AP Statistics 1.1 Statistical Inference
AP Statistics: Statistical Inference Drill 1, Problem 1. Which of the following statements is true?
|AP Statistics||Statistical Inference|
We're given four statements...
...and we need to find the one that ain't messing with us.
The first statement says that a confidence interval is a point estimate.
A confidence interval is an estimate of a range of values within which we would find
repeated sample means.
For example, a 90% confidence interval would mean that repeated sampling
would result in 90% of the sample means falling within the interval.
Therefore, it is not a point estimate. Rather, it is an interval estimate.
And Statement 1 is false.
Statement 2 says that a population proportion is a point estimate.
Again, we have to know what a population proportion is. It is the proportion of a set of data
that fulfills a certain criteria.
For example, the population proportion of people who eat fried ants at least once every
week out of 200 people in the population is a number we can actually calculate.

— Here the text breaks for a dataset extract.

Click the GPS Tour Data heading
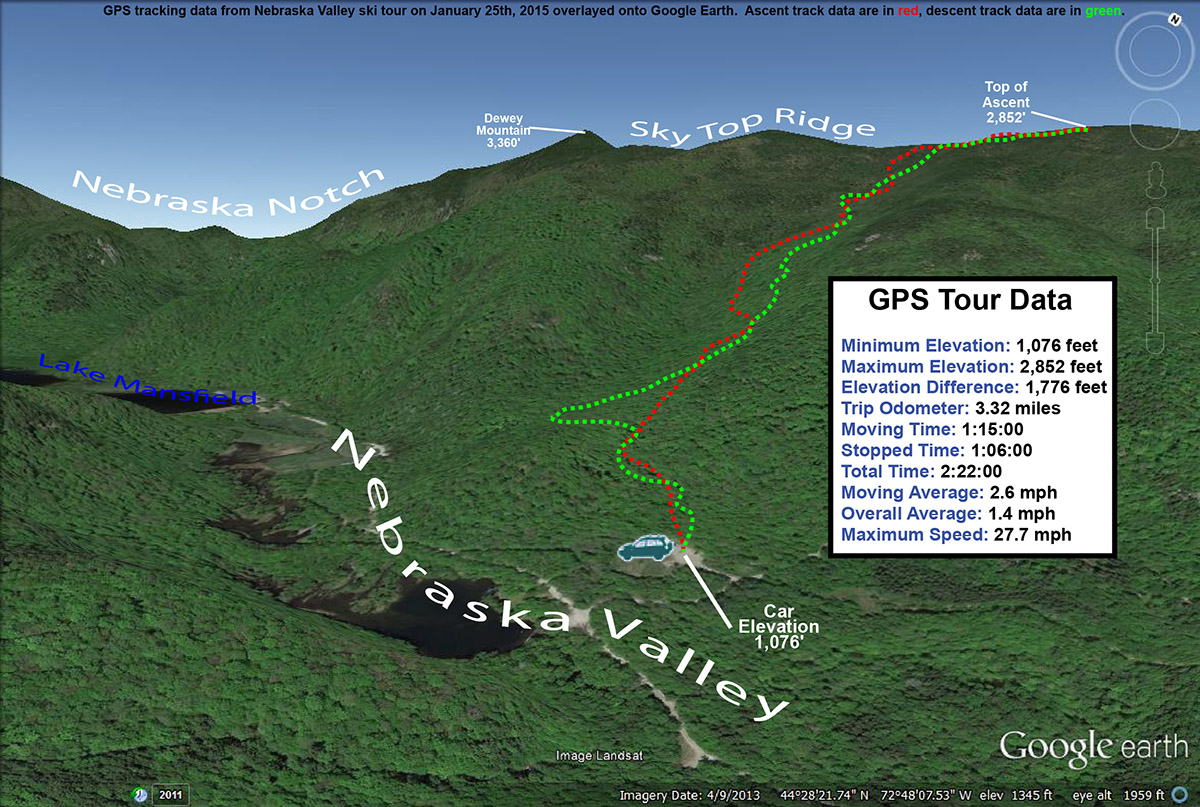 [969, 300]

However, there's no estimation when we find this, so it isn't an estimate at all.
The first two statements are false, so we can eliminate choices A, B, and D.

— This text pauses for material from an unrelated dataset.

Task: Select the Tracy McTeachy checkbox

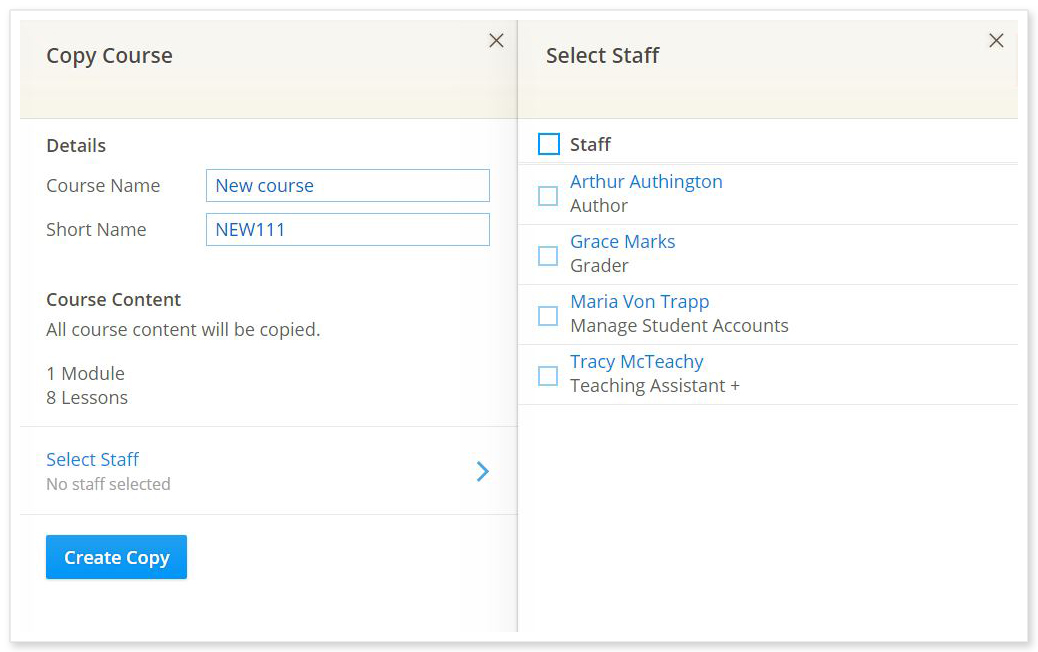Action: coord(548,376)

Statement 3 says that a sample mean is a point estimate.
Remember that a sample mean is a single value that estimates the middle of a set of data.
That one value is a point. Therefore, this statement is true.
Finally, our last statement says that an interval estimate gives more detail about the uncertainty
of the estimate than a point estimate.
This is intuitively true, as simply seeing a mean or median
tells us nothing about the uncertainty of the data.
Whereas when we're given a confidence interval, we know a lot about how certain the data is.
A 99% confidence interval lets us know that 99% of sample means taken will fall within
the range of the interval.
Since both statement 3 and 4 are true, we know our answer is (E).
As in, "Evil Knievel's big moment."